The main challenge of the Bayes factor reanalysis is to specify the “prior distribution”, in this case the expectations for effect size under H1. The near-universal approach in Bayesian statistics is to center that prior on the value at test. As shown in the previous post, this default analysis did not produce compelling evidence against the null hypothesis, *irrespective* of the width of the prior distribution. Conducting a one-sided test increased the evidence, but it still does not warrant the kind of enthusiasm that usually accompanies a p=.042 result.

We now examine what happens when we allow the prior distributions to be centered on values that differ from zero (see Gronau et al., 2017). We will again use the Summary Stats module in JASP, but note that the “informed prior” analyses are available only in the upcoming version, that is, JASP 0.8.2.

The first informed prior we examine is the one we have elicited from Dr. Suzanne Oosterwijk, a social psychologist at the University of Amsterdam. This “Oosterwijk prior” captures the expert opinion for a specific effect, but we believe it is a plausible prior to quantify expectations about a small-to-medium size effect in experimental psychology more generally. The Oosterwijk prior is a t-distribution with location 0.350, scale 0.102, and 3 degrees of freedom. A screenshot of the JASP 0.8.2 input panel for this informed prior distributions is here. Applying the Oosterwijk prior to the analysis of the Elliot et al. “red and romance” data yields the following result:

*Figure 1. Bayesian reanalysis of data that give t(20) = 2.18, p = .042. The prior under H1 is the Oosterwijk t-distribution with location 0.35, scale 0.102, and 3 degrees of freedom. The evidence for H1 remains unconvincing. Figure from JASP.*

As the figure shows, the Oosterwijk prior (dotted line) assigns most mass to effect sizes from 0.1 to about 0.6. Because this prior is highly informative, the data cause only a modest update in beliefs; the end result is a posterior distribution (solid line) that is relatively similar to the prior distribution.
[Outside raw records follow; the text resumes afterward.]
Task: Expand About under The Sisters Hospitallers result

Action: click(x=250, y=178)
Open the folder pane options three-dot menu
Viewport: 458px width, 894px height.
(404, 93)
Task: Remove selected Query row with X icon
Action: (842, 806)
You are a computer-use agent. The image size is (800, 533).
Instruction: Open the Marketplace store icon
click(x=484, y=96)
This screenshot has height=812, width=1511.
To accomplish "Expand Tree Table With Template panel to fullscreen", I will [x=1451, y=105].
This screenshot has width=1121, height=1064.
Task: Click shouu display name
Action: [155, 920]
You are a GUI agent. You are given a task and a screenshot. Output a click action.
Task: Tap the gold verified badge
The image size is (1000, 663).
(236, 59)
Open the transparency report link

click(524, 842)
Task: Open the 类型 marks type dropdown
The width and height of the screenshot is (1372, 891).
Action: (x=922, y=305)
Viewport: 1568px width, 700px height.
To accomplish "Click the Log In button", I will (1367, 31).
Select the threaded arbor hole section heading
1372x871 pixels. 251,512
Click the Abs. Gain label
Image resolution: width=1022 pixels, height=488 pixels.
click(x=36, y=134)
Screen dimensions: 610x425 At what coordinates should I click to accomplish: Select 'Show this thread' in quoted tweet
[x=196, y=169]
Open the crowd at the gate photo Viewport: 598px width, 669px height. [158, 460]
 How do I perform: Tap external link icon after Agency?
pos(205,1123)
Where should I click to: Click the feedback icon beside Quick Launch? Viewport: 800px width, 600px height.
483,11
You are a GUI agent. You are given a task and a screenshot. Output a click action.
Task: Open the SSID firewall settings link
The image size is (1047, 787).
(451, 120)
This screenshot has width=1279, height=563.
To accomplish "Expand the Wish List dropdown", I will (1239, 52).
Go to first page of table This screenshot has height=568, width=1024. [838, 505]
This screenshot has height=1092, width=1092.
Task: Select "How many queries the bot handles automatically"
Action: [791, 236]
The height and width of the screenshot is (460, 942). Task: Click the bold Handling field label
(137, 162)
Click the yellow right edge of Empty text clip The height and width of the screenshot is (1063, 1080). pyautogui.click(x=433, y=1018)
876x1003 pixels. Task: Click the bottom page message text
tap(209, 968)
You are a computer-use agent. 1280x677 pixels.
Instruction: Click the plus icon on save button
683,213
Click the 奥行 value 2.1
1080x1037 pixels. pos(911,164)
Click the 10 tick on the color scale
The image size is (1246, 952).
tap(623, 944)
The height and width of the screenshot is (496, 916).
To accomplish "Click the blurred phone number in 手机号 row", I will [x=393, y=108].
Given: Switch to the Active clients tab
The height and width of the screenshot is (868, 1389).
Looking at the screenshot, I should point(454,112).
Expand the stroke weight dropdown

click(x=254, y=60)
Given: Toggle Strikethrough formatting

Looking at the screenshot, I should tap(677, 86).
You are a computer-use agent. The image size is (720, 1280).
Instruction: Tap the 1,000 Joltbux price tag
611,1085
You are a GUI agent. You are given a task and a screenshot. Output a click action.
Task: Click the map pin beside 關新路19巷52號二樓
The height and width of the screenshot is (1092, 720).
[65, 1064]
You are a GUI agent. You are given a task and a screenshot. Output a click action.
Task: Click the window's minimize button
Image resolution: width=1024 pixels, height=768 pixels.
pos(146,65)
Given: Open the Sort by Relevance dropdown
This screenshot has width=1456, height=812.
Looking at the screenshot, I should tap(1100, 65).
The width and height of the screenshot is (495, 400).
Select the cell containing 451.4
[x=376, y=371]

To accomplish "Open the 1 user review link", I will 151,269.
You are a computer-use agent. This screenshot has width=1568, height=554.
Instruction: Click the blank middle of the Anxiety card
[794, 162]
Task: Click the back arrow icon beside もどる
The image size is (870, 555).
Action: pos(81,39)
REMARK 1. Note the posterior distribution is relatively peaked and located away from zero. Nevertheless, the data have caused only a small update in beliefs, suggesting that the evidence coming from the data is modest. Importantly, if exactly the same posterior distribution had been obtained from a prior that was much more spread out, then the evidence *would* have been compelling. The upshot is that the assessment of evidence cannot be based only on the posterior distribution.

REMARK 2. The use of an informed prior is often touted as a distinct advantage of Bayesian inference. However, the use of such priors also comes with a danger, that is, a lack of robustness: it can take a long time to recover from informed prior distributions that are “wrong” – misspecified, overconfident, too modest, etc. Highly informative data are needed to overcome a strong prior opinion; when this prior opinion is off, the learning process is frustrated.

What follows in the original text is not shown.